News was an imposition on broadcasters. It was the price they paid to extort large sums of cash from advertisers on airwaves that were in scarce supply.

Now as everyone in television knows, the airwaves are about to stop waving. TV will arrive via wifi, satellite or fibre-optic cable. Audiences are fragmenting, and advertisers are no longer quite so willing to hand over the cash. In such a cold hard world, will news still find a primetime place on the major channels?

A BBC-commissioned report claims to provide three crumbs of comfort.
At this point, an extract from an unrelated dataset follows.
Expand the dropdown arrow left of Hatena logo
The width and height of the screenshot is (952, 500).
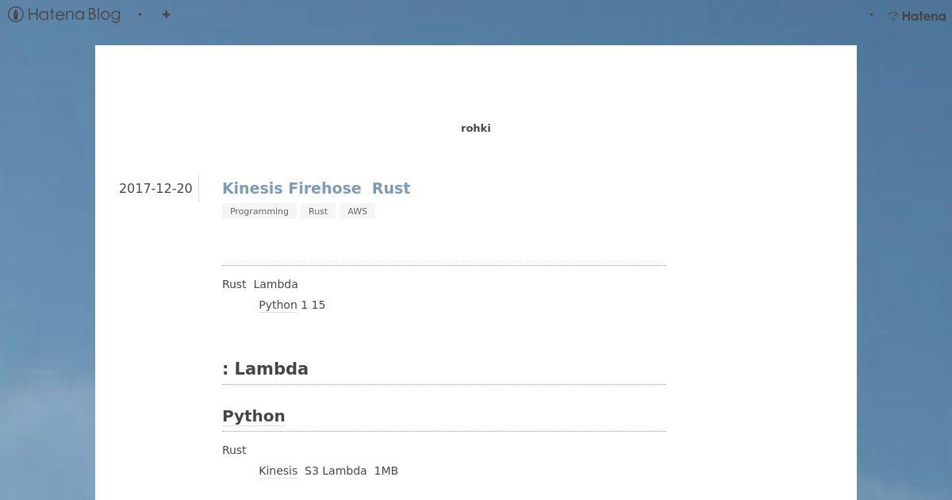tap(871, 15)
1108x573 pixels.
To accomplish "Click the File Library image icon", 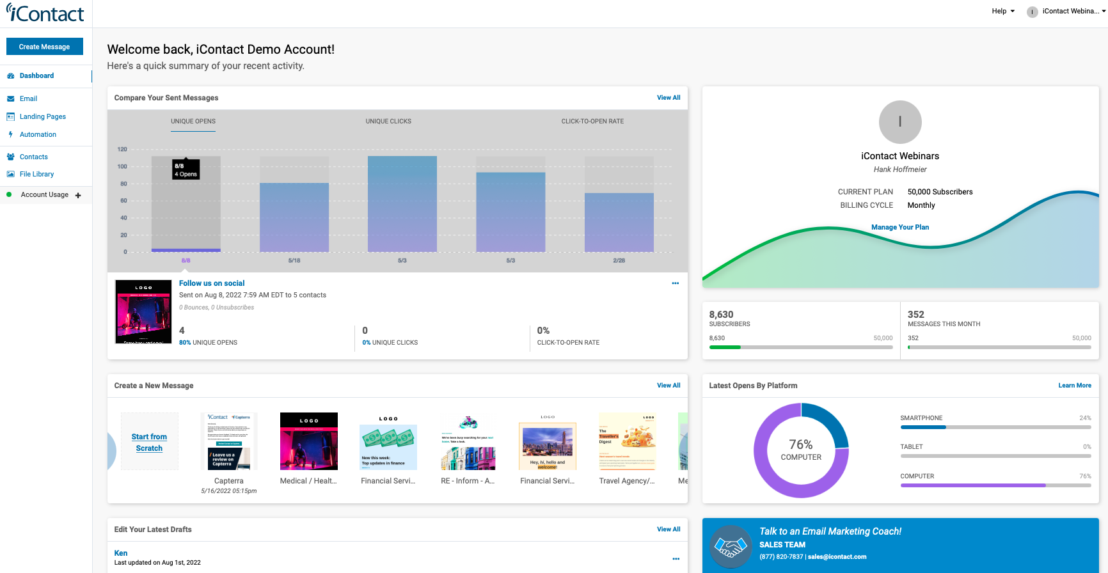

  1. The opportunity cost of news is going down. That’s the cost of news factored against the cost of other programming you could run in its place. News is high on fixed costs. The more you run, the cheaper it gets. But that argument relies on current volume quotas staying in place. If broadcasters had to run a lot less, you guessed…so it’s not a positive reason for broadcasters to run news.
  2. The second reason is related to the attractiveness of news to upmarket viewers. This is why carmakers chose the break in News At Ten to advertise their wares. But their very isolation from the rest of the channel’s wares was why BBC Trustee David Liddiment dumped the programme for a chance to advertise to a bigger aggregate audience.
  3. News is important for a channel brand say audiences. Well, some audiences. Sky One hasn’t felt the need to put a news show into its mix. And five cut its primetime half-hour to fifteen minutes in 2005. So the report might be right, but executives aren’t voting with their schedules. And audiences like telling pollsters how much they value the news, but then seem to like watching something else.

It’s all well-meaning stuff, but it’s not going to last long in a real negotiation.
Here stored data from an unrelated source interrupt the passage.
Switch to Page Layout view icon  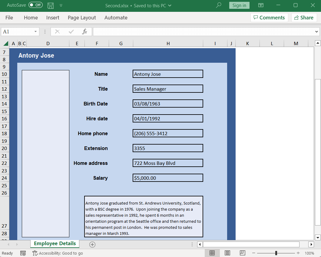coord(227,253)
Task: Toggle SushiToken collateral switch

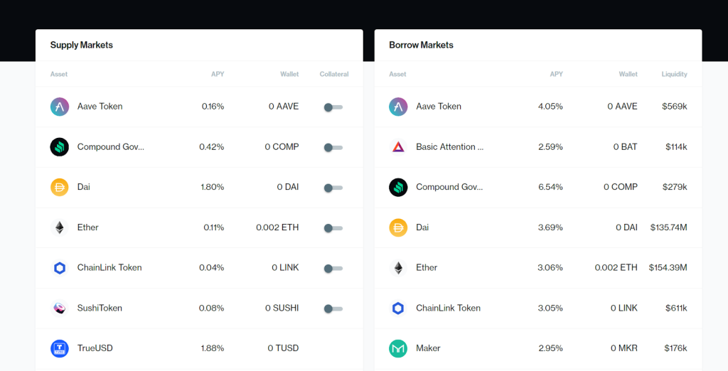Action: point(333,308)
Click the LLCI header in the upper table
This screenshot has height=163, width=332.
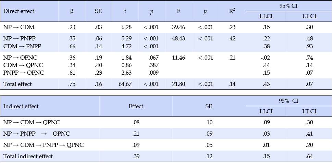click(x=266, y=16)

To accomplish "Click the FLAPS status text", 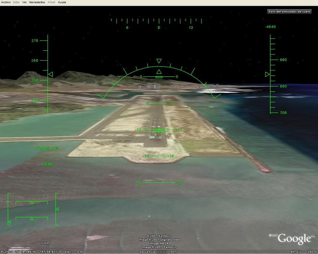I will (47, 148).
If news is to have a future on ITV and five, what can Ofcom do to force or incentivize their managements to run it? On the regulator’s coercive or persuasive powers rests the future of television news beyond the BBC.
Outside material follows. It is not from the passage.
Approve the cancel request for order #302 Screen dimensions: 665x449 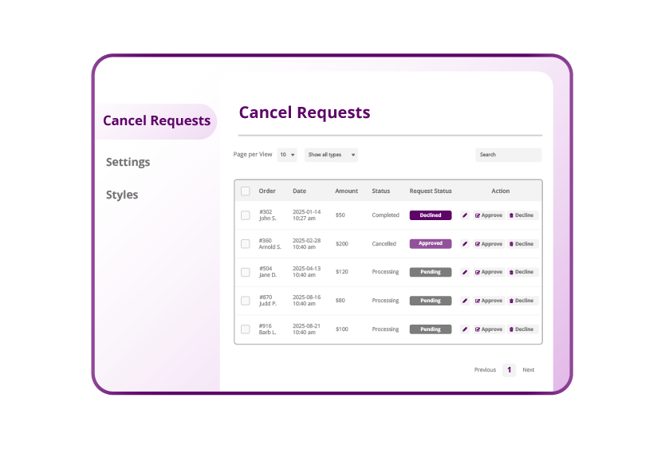coord(489,215)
It will be a poorer future, whatever happens. The regulator has watched as long-term news contracts decline in value, or have more programming squeezed out of them. In its Future of News discussion paper, Ofcom reminds PSBs of the importance of high quality news provision. The industry awards garnered by broadcasters like Sky and ITN indicate that there are indeed moments of very high quality in their news provision.

But cuts mean threaten the consistency of quality. No organization but the BBC maintains permanent correspondents and newsgathering operations covering Britain’s two wars in Iraq and Afghanistan. The reason for other’s absence is simple – money.

So what can we expect from appeals for cash or subsidies with which to run such services? To quote Charles Dudley Warner once more: “An editor who stands with hat in hand has the respect accorded to any other beggar.” Thank goodness news has a future besides television.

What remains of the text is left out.